Cochrane Database Syst Rev. 2005 Jan 25;2004(1):CD004700. doi: 10.1002/14651858.CD004700.pub2.
It is standard clinical practice to combine chemotherapy and chest radiotherapy in treating patients with limited-stage small cell lung cancer. However, the best way to integrate both modalities is unclear.
To establish the most effective way of combining chest radiotherapy with chemotherapy for patients with limited-stage small cell lung cancer in order to improve long-term survival.
The electronic databases MEDLINE, EMBASE, Cancerlit and the Cochrane Central Register of Controlled Trials (CENTRAL), reference lists, handsearching of journals and conference proceedings, and discussion with experts were used to identify potentially eligible trials, published and unpublished.
Randomised controlled clinical trials comparing different timing of chest radiotherapy in patients with limited-stage small cell lung cancer.
Seven randomised trials were reviewed.

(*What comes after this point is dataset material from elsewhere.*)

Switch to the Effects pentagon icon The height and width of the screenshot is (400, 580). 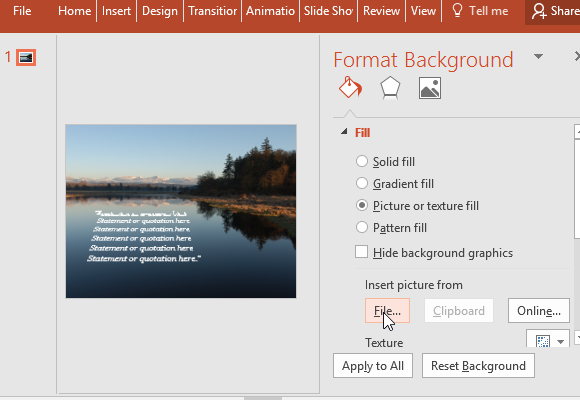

There were differences in the timing and the overall treatment time of chest radiotherapy, the overall treatment time of , and the type of chemotherapy used.
No significant differences in the 2-year and the 5-year survival were found, whether chest radiotherapy was delivered within 30 days after the start of chemotherapy or later. When the only study that delivered chest radiotherapy during cycles of non-platinum chemotherapy was excluded, a trend for the 5-year survival was observed (RR:0.93, p=0.07) in favour of early radiation, but not for the 2-year survival. Survival at 5 years, but not at 2 years, was significantly better for those having early chest radiotherapy delivered in an overall treatment time of less than 30 days compared with a longer treatment time (RR: 0.90, p=0.006). These results, however, should be interpreted with caution because the largest trial has follow-up data at three years, but not later. It remains to be seen what the effect of longer follow up will be for 5-year survival rates. Local tumour control was not significantly different between early and late chest radiotherapy. The incidence of severe pneumonitis or severe oesophagitis was not significantly different for early versus late thoracic radiotherapy. However, a trend for a higher chance to develop pneumonitis when early chest radiotherapy was delivered during non-platinum based chemotherapy was observed.
AUTHORS' CONCLUSIONS: At present, it is uncertain whether the timing of chest radiotherapy as such is important for survival. The optimal integration of chemotherapy and chest radiotherapy in patients with limited-stage small cell lung cancer is unknown. Therefore, further research is needed to establish the most effective combination of radiotherapy and chemotherapy in this disease.
在治疗局限期小细胞肺癌患者时,联合化疗与胸部放疗是标准的临床实践。然而,整合这两种治疗方式的最佳方法尚不清楚。
为局限期小细胞肺癌患者确定胸部放疗与化疗联合的最有效方式,以提高长期生存率。
使用电子数据库MEDLINE、EMBASE、Cancerlit和Cochrane对照试验中央注册库(CENTRAL)、参考文献列表、手工检索期刊和会议论文集,并与专家进行讨论,以识别潜在符合条件的已发表和未发表的试验。
比较局限期小细胞肺癌患者胸部放疗不同时间安排的随机对照临床试验。
回顾了7项随机试验。胸部放疗的时间、总治疗时间以及所用化疗类型存在差异。
无论胸部放疗在化疗开始后30天内还是之后进行,2年和5年生存率均无显著差异。当排除唯一一项在非铂类化疗周期内进行胸部放疗的研究后,观察到5年生存率有一个有利于早期放疗的趋势(风险比:0.93,p = 0.07),但2年生存率无此趋势。与较长治疗时间相比,在总治疗时间少于30天内进行早期胸部放疗的患者,5年生存率显著更高,但2年生存率无此差异(风险比:0.90,p = 0.006)。然而,这些结果应谨慎解读,因为最大规模的试验只有三年的随访数据,之后没有。5年生存率受更长随访时间的影响还有待观察。早期和晚期胸部放疗的局部肿瘤控制无显著差异。早期与晚期胸部放疗的严重肺炎或严重食管炎发生率无显著差异。然而,观察到在非铂类化疗期间进行早期胸部放疗时发生肺炎的几率有升高趋势。
目前,胸部放疗的时间本身对生存率是否重要尚不确定。局限期小细胞肺癌患者化疗与胸部放疗的最佳整合方式未知。因此,需要进一步研究以确定该疾病放疗与化疗的最有效联合方式。